Source passage
»»
Main concepts

Graph representation of genomes

Let’s consider three genomes in which orthogroups were inferred. To make a graph representation of the gene neigbourhoods in these genomes we will consider each orthogroup as a node. Nodes are connected by an edge if there is at least one genome in which corresponding genes (orthology groups representatives) are adjacent.

graph scheme

In our approach, genes are ordered by their centered position: (start + end)/2 on a replicon (contig). Each replicon (contig) is treated separately. Strand information is ignored in graph building procedure. Because gene order in a set of genomes is represented by a directed graph, genomes may be co-aligned against each other before graph construction to optimize their orientation, but this does not significantly affect the result.

Several genes from one genome may be present in same orthogroup (paralogous genes). This makes inapplicable the above described scheme, and we propose two possible way-outs. The first approach is to skip such orthogroups in the graph for genomes containing paralogs (however, the same orthogroup will be included in the graph for genomes containing no paralogs). Or paralogous genes can be orthologized and be incorporated in the graph. By orthologization we mean procedure, which delineate paralogues genes by adding unique suffix to each unique paralogous gene context. For example, sequence of genes: A -> B -> C -> D -> B -> E, after orthologization becomes A -> B_1 -> C -> D -> B_2 -> E.

The graph representation allows compactly represent possible variants of the repertoire and the neigbourhood of genes in genomes. However, complete graph of all genomes will be too complicated for visualization, unless you are working with viruses. To explore a certain region of interest (gene, operon, genomic island), subgraphs can be generated. Subgraph is part of a total graph that represents some specific region of the reference genome.

Complexity profile

By complexity of a genomic region, we mean the number of paths in the graph representing this region. The rationale here is the following. If no genome rearrangements resulting in gene order changes are observed in this region than its graph representation will be a simple chain. If some changes are observed (insertion, deletion, transposition, inversion of regions longer than a single gene) then the graph will contain additional edges. The more frequently gene rearrangements occur in a particular genomic region the more edges (and paths) the corresponding graph will contain.

Example of a rather “quiet” region is below. Here three possible gene insertions, one deletion, and one gene transposition can be seen.

quiet region

More “complex” region may look like the graph below, with multiple overlapping gene replacements and insertions.
««
Provided material
»»
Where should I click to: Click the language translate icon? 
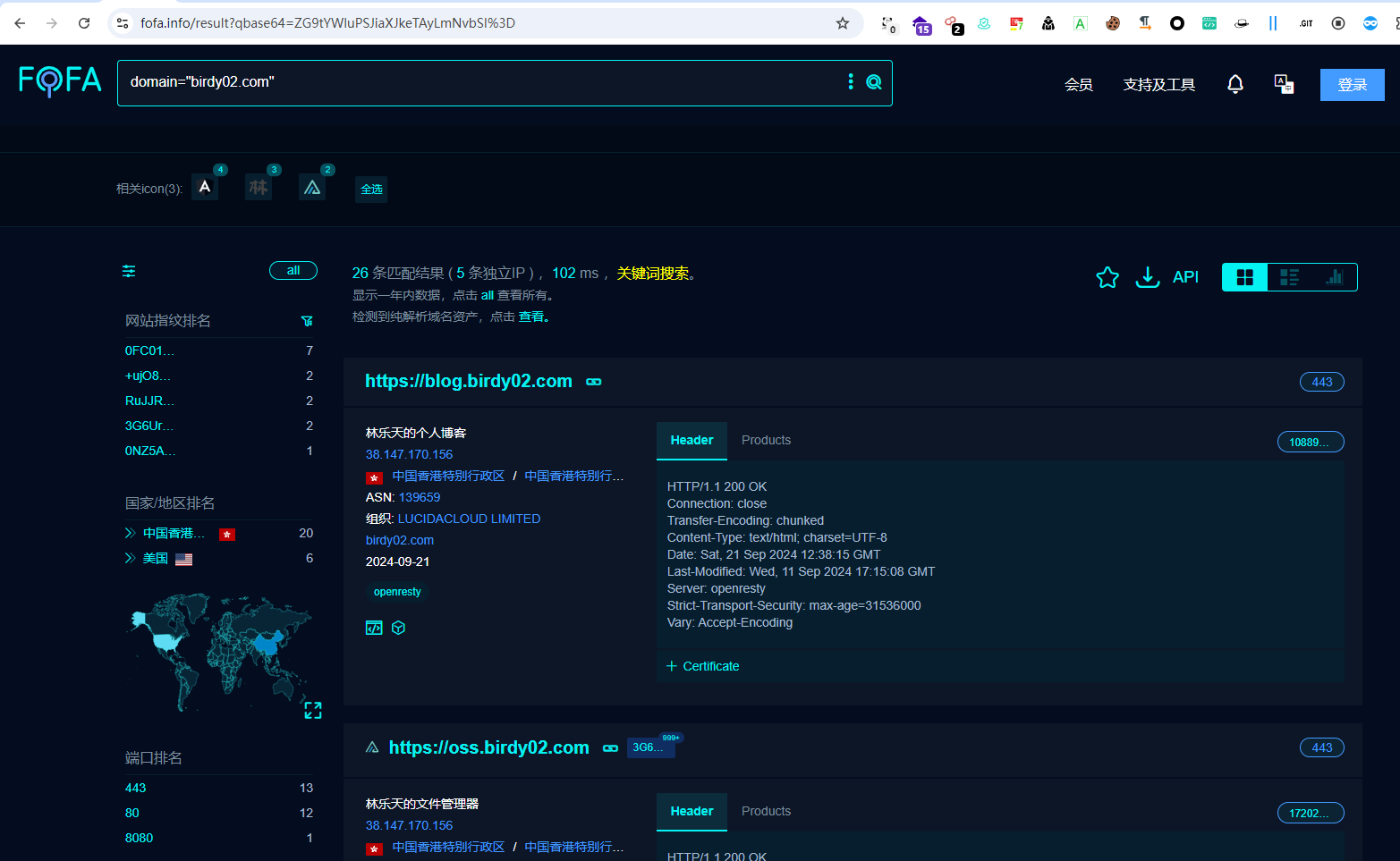click(x=1284, y=84)
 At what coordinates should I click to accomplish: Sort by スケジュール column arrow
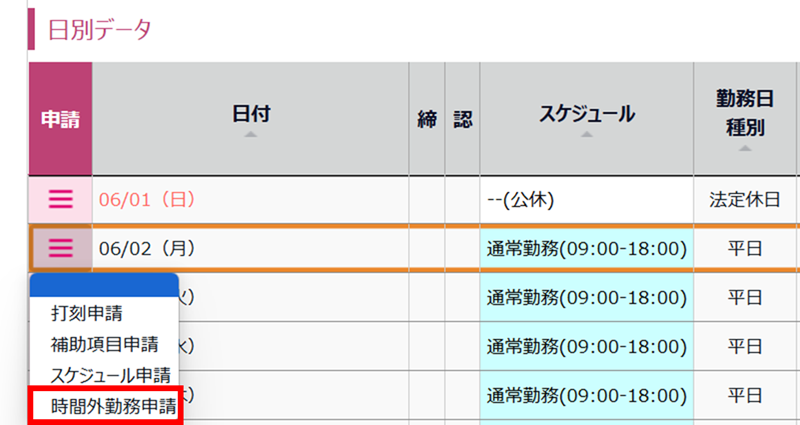587,135
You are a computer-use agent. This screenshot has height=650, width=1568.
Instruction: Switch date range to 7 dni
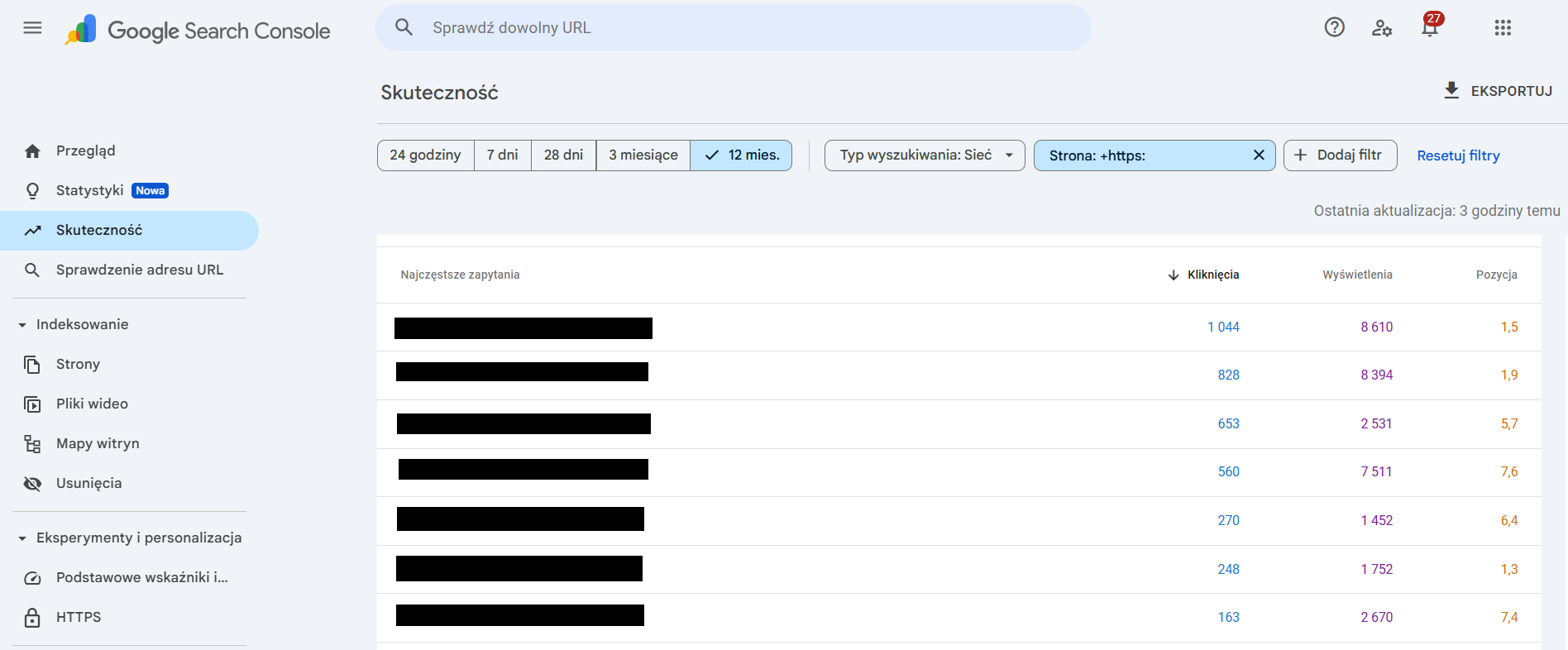(502, 155)
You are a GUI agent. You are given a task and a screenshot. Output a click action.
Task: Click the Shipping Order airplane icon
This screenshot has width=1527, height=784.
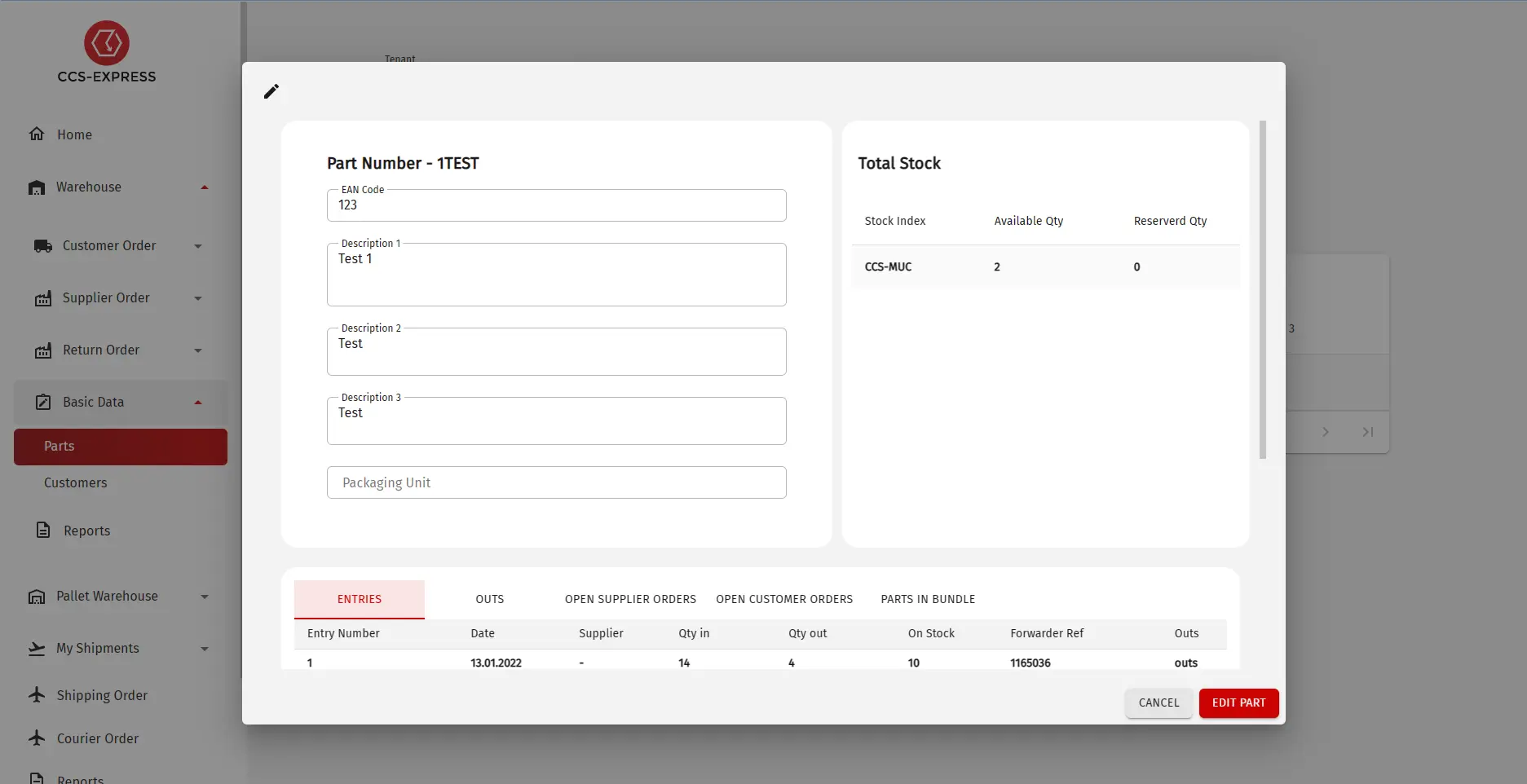point(37,695)
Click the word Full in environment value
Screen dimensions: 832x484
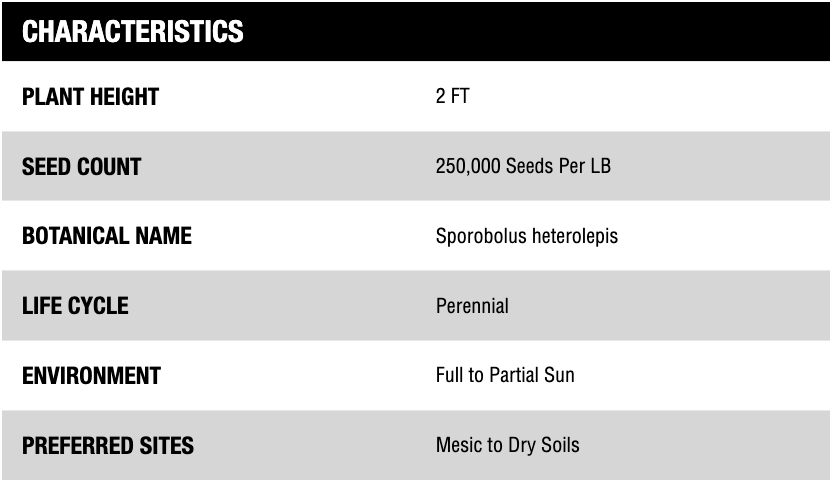tap(450, 376)
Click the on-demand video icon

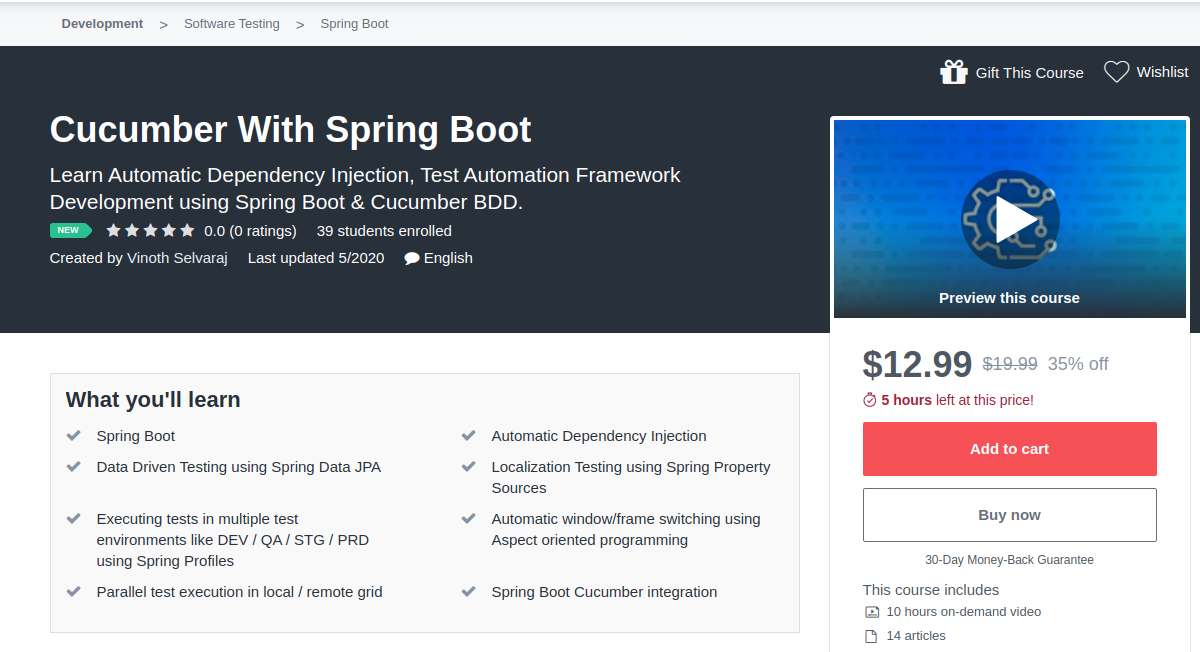pos(871,612)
««
Exercise 1
Which kinds of change does the passage on genome graphs list, in parentheses, as ones that give a region's graph additional edges?
Exercise 2
Could you write the next part of the passage on genome graphs, continuing after its final sentence?

Task result 1
- Insertion
- Deletion
- Transposition
- Inversion of regions longer than a single gene

Task result 2
complex region

To quantify this visual expression we implement an algorithm which counts the number of distinct paths in a (sub)graph representing some genome region - the value we will further call complexity. Complexity value is calculated for a given gene in a reference genome in a window of defined width (5, 10,20 are typical values). Scanning the genome with the sliding window we obtain complexity profile of that genome. Example of such a profile for Escherichia coli K12 MG1655 genome is given below.

complexity profile

Regions of low and high complexity can be seen which corresponds to cold and hot spots of genome rearrangements, mainly due to the frequency of fixed horizontal gene transfer (HGT) events.

Subgraph generation

When generating a subgraph, the nodes of the reference genome which are located between the sart and end coordinates (set in b.p.). It is sometimes useful to expand the region of the genome under consideration, in this case, you can increase the value of the parameter Neighborhood (set in genes).

subgraph sheme

Even for small fragments of the genome (especially when they are highly variable), subgraphs may be too large for visualization and efficient analysis. We have implemented two filters to simplify subgraphs: a long path filter and a low weight edge filter.

If the path begins and returns in the considered region of the genome, but its length is greater than the Depth parameter, then it is cropped up to fragments of length tails. The same happens with all paths, which have only a beginning or only an end in the considered area. After applying the filter of long paths, a filter of low weight edges is applied, that is, such combinations of genes that occur in a small number of genomes. Edges weighing less than Minimal edge weight are excluded from the subgraph.

Genome Complexity browsing

We created GCB to analyze genome variability on two scales simultanously. Globally, the complexity profile of the whole genome is shown. Localy, some genome region is represented in a graph-based format. This combination creates a unique opportunity to “browse” genome variability: to find hotspots, to analyze gene contents and patterns in this hotspots, or to investigate the level of variability in the region in which the genes of interest are located.

Web browser alows surfing the Internet, our browser allows surfing genomes.